**Material provided**.

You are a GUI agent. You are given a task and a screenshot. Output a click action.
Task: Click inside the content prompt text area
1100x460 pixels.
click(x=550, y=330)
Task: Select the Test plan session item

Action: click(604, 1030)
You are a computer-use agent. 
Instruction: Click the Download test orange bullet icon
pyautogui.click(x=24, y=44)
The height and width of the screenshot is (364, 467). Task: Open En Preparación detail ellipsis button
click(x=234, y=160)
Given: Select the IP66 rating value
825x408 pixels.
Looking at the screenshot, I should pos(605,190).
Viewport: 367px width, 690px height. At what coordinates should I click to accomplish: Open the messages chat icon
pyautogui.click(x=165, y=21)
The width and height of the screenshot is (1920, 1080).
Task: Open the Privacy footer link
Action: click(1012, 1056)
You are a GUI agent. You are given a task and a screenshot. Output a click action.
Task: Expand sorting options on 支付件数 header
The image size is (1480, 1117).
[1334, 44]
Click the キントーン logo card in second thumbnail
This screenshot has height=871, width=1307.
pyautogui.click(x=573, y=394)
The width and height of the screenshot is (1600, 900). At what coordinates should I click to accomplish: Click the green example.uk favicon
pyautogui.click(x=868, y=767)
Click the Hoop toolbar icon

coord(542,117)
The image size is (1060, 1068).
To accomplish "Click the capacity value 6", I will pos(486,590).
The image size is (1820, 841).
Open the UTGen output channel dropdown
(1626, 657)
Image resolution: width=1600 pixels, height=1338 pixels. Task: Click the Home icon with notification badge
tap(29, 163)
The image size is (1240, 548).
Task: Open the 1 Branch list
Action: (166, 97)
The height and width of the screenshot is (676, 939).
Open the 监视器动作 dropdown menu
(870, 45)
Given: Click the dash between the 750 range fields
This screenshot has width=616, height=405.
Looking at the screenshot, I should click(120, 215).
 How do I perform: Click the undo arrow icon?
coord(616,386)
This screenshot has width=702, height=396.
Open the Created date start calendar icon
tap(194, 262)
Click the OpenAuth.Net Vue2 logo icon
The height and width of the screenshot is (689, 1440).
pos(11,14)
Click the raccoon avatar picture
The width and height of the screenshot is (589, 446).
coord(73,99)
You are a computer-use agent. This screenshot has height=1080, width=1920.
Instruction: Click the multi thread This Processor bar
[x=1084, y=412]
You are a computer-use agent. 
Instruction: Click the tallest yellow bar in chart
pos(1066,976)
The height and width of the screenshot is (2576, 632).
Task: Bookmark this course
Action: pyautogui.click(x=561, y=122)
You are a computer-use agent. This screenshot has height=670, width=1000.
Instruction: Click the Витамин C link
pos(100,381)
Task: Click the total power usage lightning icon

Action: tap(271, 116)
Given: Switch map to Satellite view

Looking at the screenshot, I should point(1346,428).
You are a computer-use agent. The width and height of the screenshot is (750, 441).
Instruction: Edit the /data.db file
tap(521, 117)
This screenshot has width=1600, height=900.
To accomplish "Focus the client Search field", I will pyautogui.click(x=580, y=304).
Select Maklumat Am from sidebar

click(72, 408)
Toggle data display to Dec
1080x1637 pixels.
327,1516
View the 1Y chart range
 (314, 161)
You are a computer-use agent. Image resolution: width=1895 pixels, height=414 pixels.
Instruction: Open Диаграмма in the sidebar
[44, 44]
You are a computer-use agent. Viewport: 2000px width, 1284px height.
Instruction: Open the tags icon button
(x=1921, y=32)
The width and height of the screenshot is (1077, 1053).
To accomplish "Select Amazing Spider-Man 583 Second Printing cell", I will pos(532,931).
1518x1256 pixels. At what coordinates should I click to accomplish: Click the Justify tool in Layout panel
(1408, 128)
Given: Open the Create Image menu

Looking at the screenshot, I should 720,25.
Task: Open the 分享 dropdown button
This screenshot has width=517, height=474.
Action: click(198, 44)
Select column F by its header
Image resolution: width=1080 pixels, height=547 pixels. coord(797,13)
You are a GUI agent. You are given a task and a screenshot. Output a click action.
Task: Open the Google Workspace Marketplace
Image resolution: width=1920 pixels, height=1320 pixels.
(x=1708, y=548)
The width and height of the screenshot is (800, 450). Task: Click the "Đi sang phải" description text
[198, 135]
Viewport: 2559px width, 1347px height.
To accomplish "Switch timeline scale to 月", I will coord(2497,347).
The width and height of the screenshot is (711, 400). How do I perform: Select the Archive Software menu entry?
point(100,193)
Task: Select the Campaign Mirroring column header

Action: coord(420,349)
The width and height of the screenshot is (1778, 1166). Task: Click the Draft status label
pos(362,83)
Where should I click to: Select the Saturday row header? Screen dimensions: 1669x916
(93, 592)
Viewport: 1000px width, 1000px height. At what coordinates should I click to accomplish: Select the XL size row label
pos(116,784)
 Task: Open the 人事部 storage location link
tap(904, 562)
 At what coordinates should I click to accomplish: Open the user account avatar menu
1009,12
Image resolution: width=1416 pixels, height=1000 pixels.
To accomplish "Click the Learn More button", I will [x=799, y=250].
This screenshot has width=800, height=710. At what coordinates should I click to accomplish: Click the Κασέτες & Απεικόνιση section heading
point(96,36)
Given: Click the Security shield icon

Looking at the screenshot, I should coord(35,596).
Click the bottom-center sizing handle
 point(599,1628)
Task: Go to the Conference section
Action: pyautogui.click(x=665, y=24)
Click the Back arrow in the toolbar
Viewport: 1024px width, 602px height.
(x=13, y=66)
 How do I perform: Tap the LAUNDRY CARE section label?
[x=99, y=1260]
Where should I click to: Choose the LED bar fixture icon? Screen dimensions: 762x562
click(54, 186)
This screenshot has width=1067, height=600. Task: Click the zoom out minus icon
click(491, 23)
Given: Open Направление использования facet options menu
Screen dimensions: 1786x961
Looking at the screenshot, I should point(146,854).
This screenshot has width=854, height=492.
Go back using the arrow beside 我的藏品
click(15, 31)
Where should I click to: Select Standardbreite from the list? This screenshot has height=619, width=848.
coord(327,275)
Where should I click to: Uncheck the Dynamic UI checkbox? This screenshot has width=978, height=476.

**Problem to work on**. Rewrite these lines with every "GUI agent" changed to "interface agent", keeping everything else the same.

**Complete response**.
You are a interface agent. You are given a task and a screenshot. Output a click action.
Task: Click inside the content prompt text area
1100x460 pixels.
click(x=550, y=330)
Task: Select the Test plan session item

Action: click(604, 1030)
You are a computer-use agent. 
Instruction: Click the Download test orange bullet icon
pyautogui.click(x=24, y=44)
The height and width of the screenshot is (364, 467). Task: Open En Preparación detail ellipsis button
click(x=234, y=160)
Given: Select the IP66 rating value
825x408 pixels.
Looking at the screenshot, I should pos(605,190).
Viewport: 367px width, 690px height. At what coordinates should I click to accomplish: Open the messages chat icon
pyautogui.click(x=165, y=21)
The width and height of the screenshot is (1920, 1080).
Task: Open the Privacy footer link
Action: click(1012, 1056)
You are a interface agent. You are given a task and a screenshot. Output a click action.
Task: Expand sorting options on 支付件数 header
The image size is (1480, 1117).
[1334, 44]
Click the キントーン logo card in second thumbnail
This screenshot has height=871, width=1307.
pyautogui.click(x=573, y=394)
The width and height of the screenshot is (1600, 900). At what coordinates should I click to accomplish: Click the green example.uk favicon
pyautogui.click(x=868, y=767)
Click the Hoop toolbar icon

coord(542,117)
The image size is (1060, 1068).
To accomplish "Click the capacity value 6", I will pos(486,590).
The image size is (1820, 841).
Open the UTGen output channel dropdown
(1626, 657)
Image resolution: width=1600 pixels, height=1338 pixels. Task: Click the Home icon with notification badge
tap(29, 163)
The image size is (1240, 548).
Task: Open the 1 Branch list
Action: (166, 97)
The height and width of the screenshot is (676, 939).
Open the 监视器动作 dropdown menu
(870, 45)
Given: Click the dash between the 750 range fields
This screenshot has width=616, height=405.
Looking at the screenshot, I should click(120, 215).
 How do I perform: Click the undo arrow icon?
coord(616,386)
This screenshot has width=702, height=396.
Open the Created date start calendar icon
tap(194, 262)
Click the OpenAuth.Net Vue2 logo icon
The height and width of the screenshot is (689, 1440).
pos(11,14)
Click the raccoon avatar picture
The width and height of the screenshot is (589, 446).
coord(73,99)
You are a computer-use agent. This screenshot has height=1080, width=1920.
Instruction: Click the multi thread This Processor bar
[x=1084, y=412]
You are a computer-use agent. 
Instruction: Click the tallest yellow bar in chart
pos(1066,976)
The height and width of the screenshot is (2576, 632).
Task: Bookmark this course
Action: pyautogui.click(x=561, y=122)
You are a computer-use agent. This screenshot has height=670, width=1000.
Instruction: Click the Витамин C link
pos(100,381)
Task: Click the total power usage lightning icon

Action: tap(271, 116)
Given: Switch map to Satellite view

Looking at the screenshot, I should point(1346,428).
You are a computer-use agent. The width and height of the screenshot is (750, 441).
Instruction: Edit the /data.db file
tap(521, 117)
This screenshot has width=1600, height=900.
To accomplish "Focus the client Search field", I will pyautogui.click(x=580, y=304).
Select Maklumat Am from sidebar

click(72, 408)
Toggle data display to Dec
1080x1637 pixels.
327,1516
View the 1Y chart range
 (314, 161)
You are a computer-use agent. Image resolution: width=1895 pixels, height=414 pixels.
Instruction: Open Диаграмма in the sidebar
[44, 44]
You are a computer-use agent. Viewport: 2000px width, 1284px height.
Instruction: Open the tags icon button
(x=1921, y=32)
The width and height of the screenshot is (1077, 1053).
To accomplish "Select Amazing Spider-Man 583 Second Printing cell", I will pos(532,931).
1518x1256 pixels. At what coordinates should I click to accomplish: Click the Justify tool in Layout panel
(1408, 128)
Given: Open the Create Image menu

Looking at the screenshot, I should 720,25.
Task: Open the 分享 dropdown button
This screenshot has width=517, height=474.
Action: click(198, 44)
Select column F by its header
Image resolution: width=1080 pixels, height=547 pixels. coord(797,13)
You are a interface agent. You are given a task and a screenshot. Output a click action.
Task: Open the Google Workspace Marketplace
Image resolution: width=1920 pixels, height=1320 pixels.
(x=1708, y=548)
The width and height of the screenshot is (800, 450). Task: Click the "Đi sang phải" description text
[198, 135]
Viewport: 2559px width, 1347px height.
To accomplish "Switch timeline scale to 月", I will coord(2497,347).
The width and height of the screenshot is (711, 400). How do I perform: Select the Archive Software menu entry?
point(100,193)
Task: Select the Campaign Mirroring column header

Action: coord(420,349)
The width and height of the screenshot is (1778, 1166). Task: Click the Draft status label
pos(362,83)
Where should I click to: Select the Saturday row header? Screen dimensions: 1669x916
(93, 592)
Viewport: 1000px width, 1000px height. At what coordinates should I click to accomplish: Select the XL size row label
pos(116,784)
 Task: Open the 人事部 storage location link
tap(904, 562)
 At what coordinates should I click to accomplish: Open the user account avatar menu
1009,12
Image resolution: width=1416 pixels, height=1000 pixels.
To accomplish "Click the Learn More button", I will [x=799, y=250].
This screenshot has width=800, height=710. At what coordinates should I click to accomplish: Click the Κασέτες & Απεικόνιση section heading
point(96,36)
Given: Click the Security shield icon

Looking at the screenshot, I should coord(35,596).
Click the bottom-center sizing handle
 point(599,1628)
Task: Go to the Conference section
Action: pyautogui.click(x=665, y=24)
Click the Back arrow in the toolbar
Viewport: 1024px width, 602px height.
(x=13, y=66)
 How do I perform: Tap the LAUNDRY CARE section label?
[x=99, y=1260]
Where should I click to: Choose the LED bar fixture icon? Screen dimensions: 762x562
click(54, 186)
This screenshot has width=1067, height=600. Task: Click the zoom out minus icon
click(491, 23)
Given: Open Направление использования facet options menu
Screen dimensions: 1786x961
Looking at the screenshot, I should point(146,854).
This screenshot has width=854, height=492.
Go back using the arrow beside 我的藏品
click(15, 31)
Where should I click to: Select Standardbreite from the list? This screenshot has height=619, width=848.
coord(327,275)
Where should I click to: Uncheck the Dynamic UI checkbox? This screenshot has width=978, height=476.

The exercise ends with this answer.